Deploy MLflow on Databricks Apps

Expert assistant for deploying and managing the open-source MLflow server on Databricks Apps, providing fully integrated MLflow experience with Databricks tracking backend and Unity Catalog model registry.

What This Skill Does

Helps you deploy, configure, and troubleshoot MLflow OSS on Databricks Apps, including:

Deploying MLflow server connected to Databricks workspace

Configuring Unity Catalog for model registry

Managing MLflow versions (PyPI or GitHub branches)

Monitoring application logs and debugging issues

Testing deployments and verifying functionality

Project Architecture

**Tech Stack:**

MLflow Server (open source with Databricks integration)

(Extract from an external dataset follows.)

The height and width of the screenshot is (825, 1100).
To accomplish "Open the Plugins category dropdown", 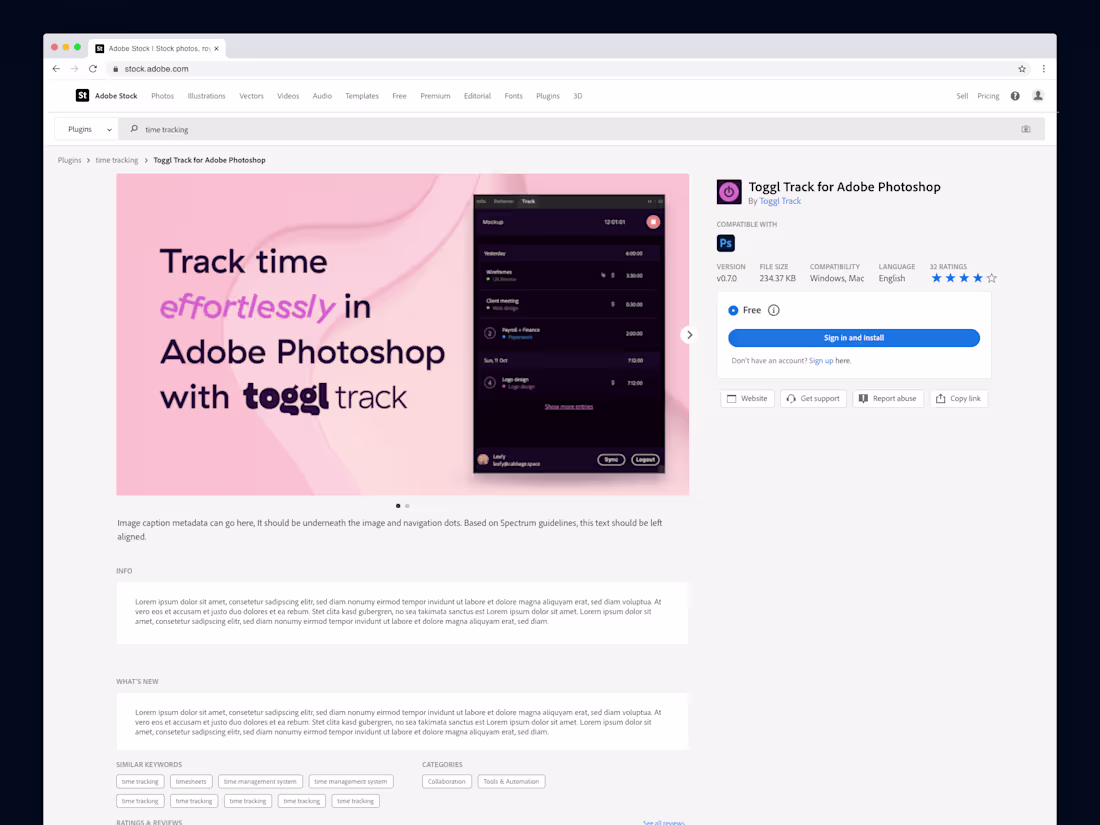I will (85, 128).
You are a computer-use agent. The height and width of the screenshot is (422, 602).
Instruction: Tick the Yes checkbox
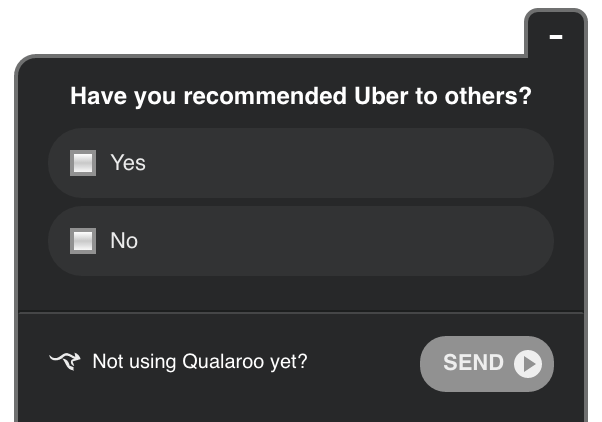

Python package management with `uv`

Databricks Apps (serverless hosting)

Unity Catalog (model registry + artifact storage)

Backend: Databricks tracking store

**Storage:**

Experiments/runs: Databricks tracking store

Models: Unity Catalog

Artifacts: Unity Catalog volumes (`/Volumes/main/default/mlflow-artifacts`)

Step-by-Step Instructions

1. Understand Project Structure

When user asks about the project, explain:

**Key Files:**

`pyproject.toml` - Python dependencies including MLflow version

`app.yaml` - Databricks Apps config (auto-generated, don't edit)

`start_mlflow.sh` - Startup script (copies UI assets, starts server)

`deploy.sh` - Deployment script (handles UI assets, uploads to Databricks)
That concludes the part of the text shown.